Background and goal of the investigation
Striking a balance between environmental sustainability and further growth and development of the industry has been an important goal of Norway's aquaculture policy for several years.
The goal of the investigation was to assess the extent to which the development and status of the aquaculture industry are in line with the national goal that the aquaculture industry shall be sustainable and environmentally sound, and to assess whether the authorities' use of policy instruments and follow-up is efficient and sufficient.
The investigation is based on document analysis, statistics, case reviews, interviews, lists of questions and vignette surveys.
The aquaculture industry has grown considerably for several years and is an important industry and employer. At the same time, however, the Office of the Auditor General's investigation shows that the strong growth of the industry entails significant environmental challenges. The challenges are greatest in areas with extensive aquaculture production.
The investigation shows that, because of persistently high figures for escaped fish, several rivers and watercourses have a high proportion of farmed fish among wild fish. In some areas, this has already affected the genetic distinctiveness of wild salmon. The goal of reducing impacts that threaten the genetic diversity of salmon to a non-harmful level by 2010 has not been achieved.
There are extensive losses of farmed fish, particularly as a result of disease. The disease situation has not improved since 2000, and the extensive losses also mean large financial losses for the industry. The prevalence of lice remains at a high level along large parts of the coast and this has a negative impact on wild fish, sea trout in particular.
Aquaculture contributes to discharges of large amounts of nutrient salts, organic material and chemicals in the areas around fish farms. Experts in different parts of the government administration disagree about the importance of the total discharges from the aquaculture industry. Chemicals are discharged untreated into the sea from fish farms, however, and these agents have been shown to have a harmful impact on nature.

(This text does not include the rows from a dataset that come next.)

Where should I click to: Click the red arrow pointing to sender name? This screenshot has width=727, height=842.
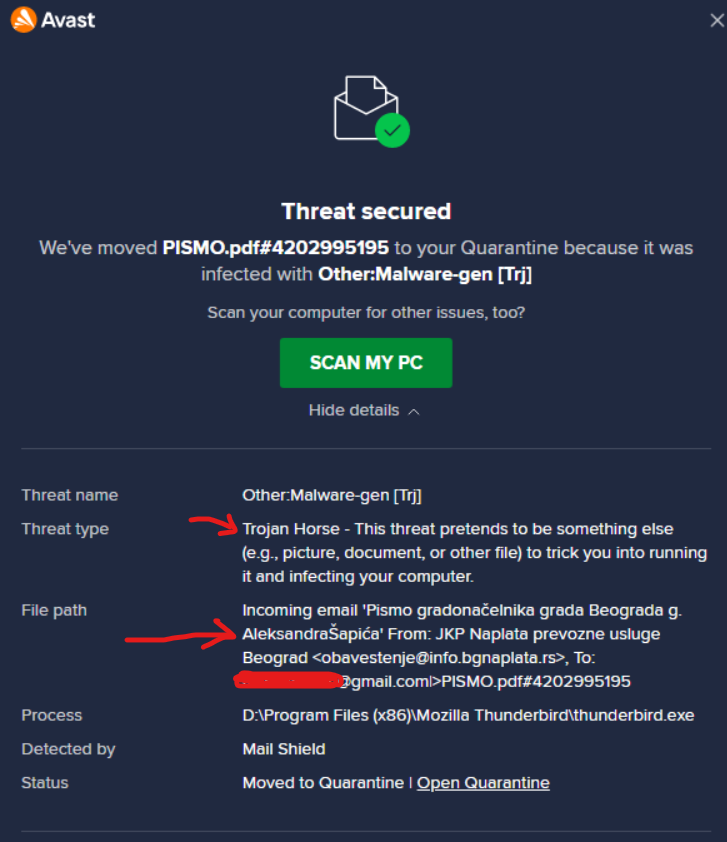coord(180,634)
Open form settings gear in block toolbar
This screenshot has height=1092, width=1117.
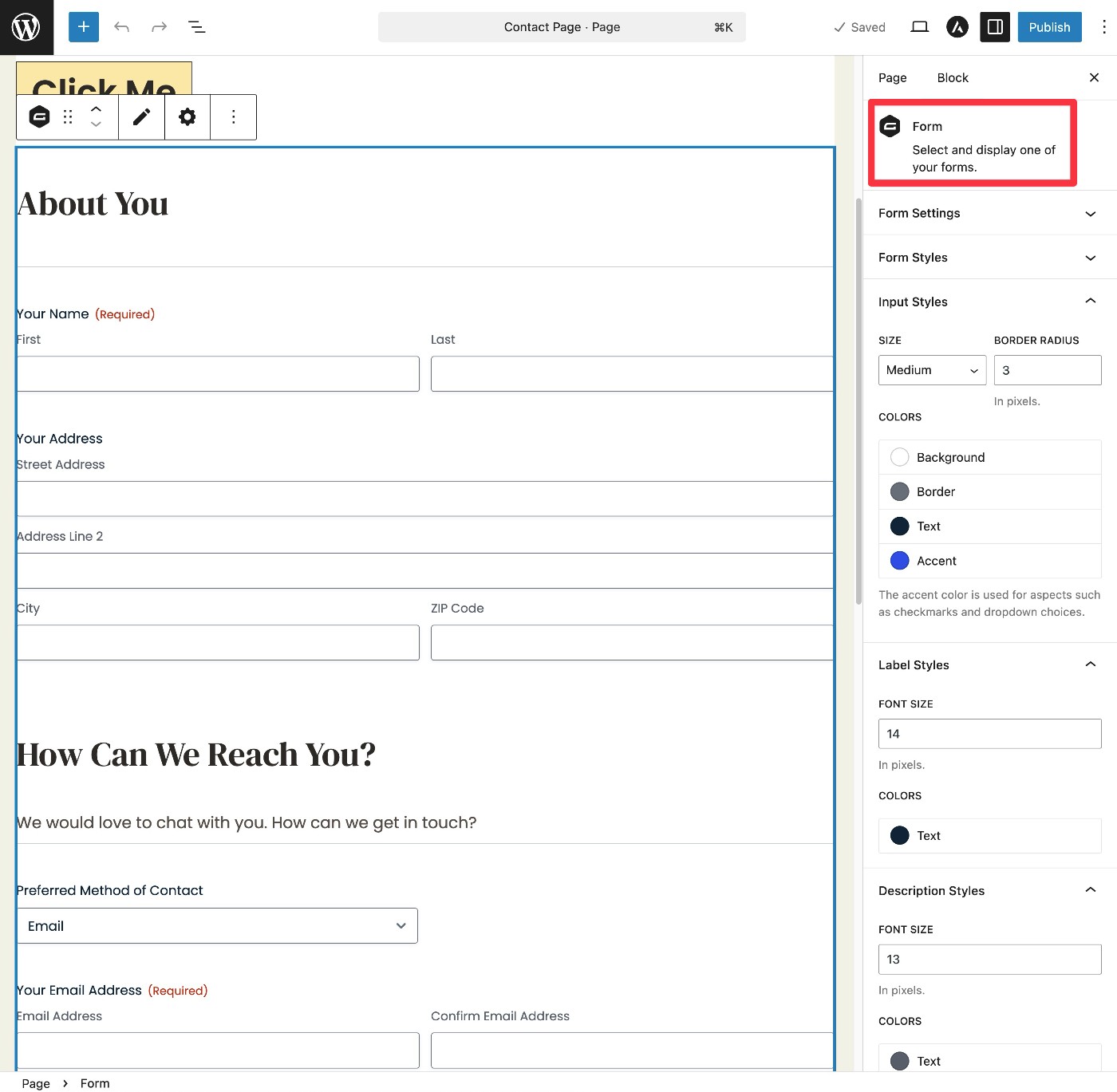(x=187, y=117)
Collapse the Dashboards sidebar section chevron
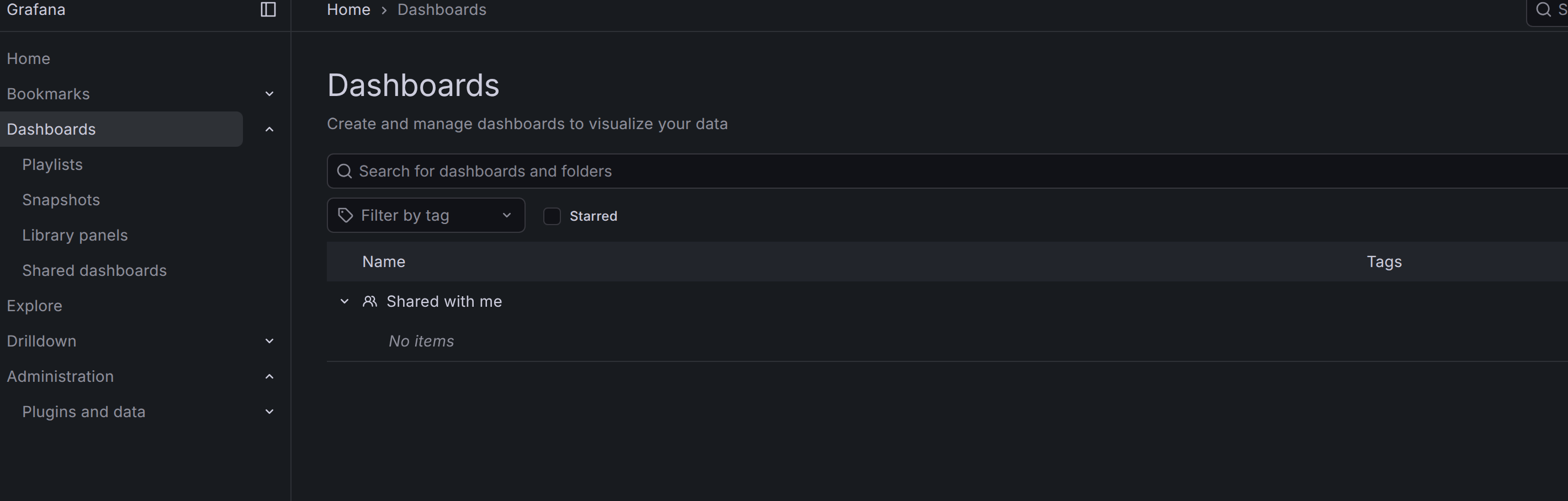Viewport: 1568px width, 501px height. pyautogui.click(x=269, y=130)
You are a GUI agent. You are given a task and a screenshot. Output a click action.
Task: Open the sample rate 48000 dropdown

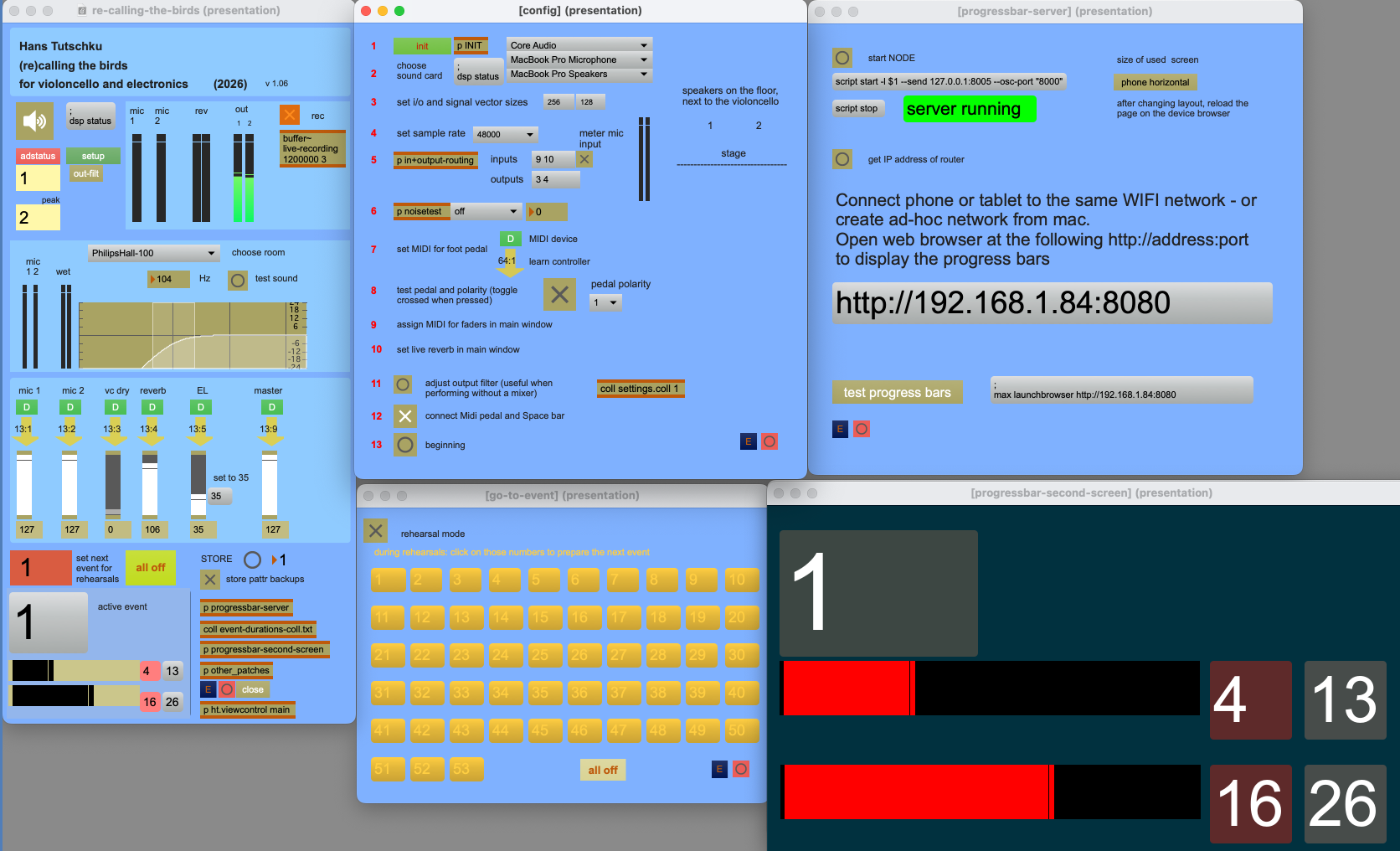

The aquaculture industry is dependent on large quantities of wild fish for fish feed. Fishing pressure on some of these species has been great.
With respect to policy instruments, the investigation shows that there are shortcomings in the planning of marine areas. When awarding licences to engage in fish farming and when regulating the aquaculture facilities, the main focus is on the individual site and less on the total environmental load from several aquaculture facilities in a wider area.
The Ministry of Fisheries and Coastal Affairs is responsible for setting the maximum amount of farmed fish that can be produced. Environmental considerations have been given greater emphasis in recent years when considering whether the aquaculture industry's production can be increased.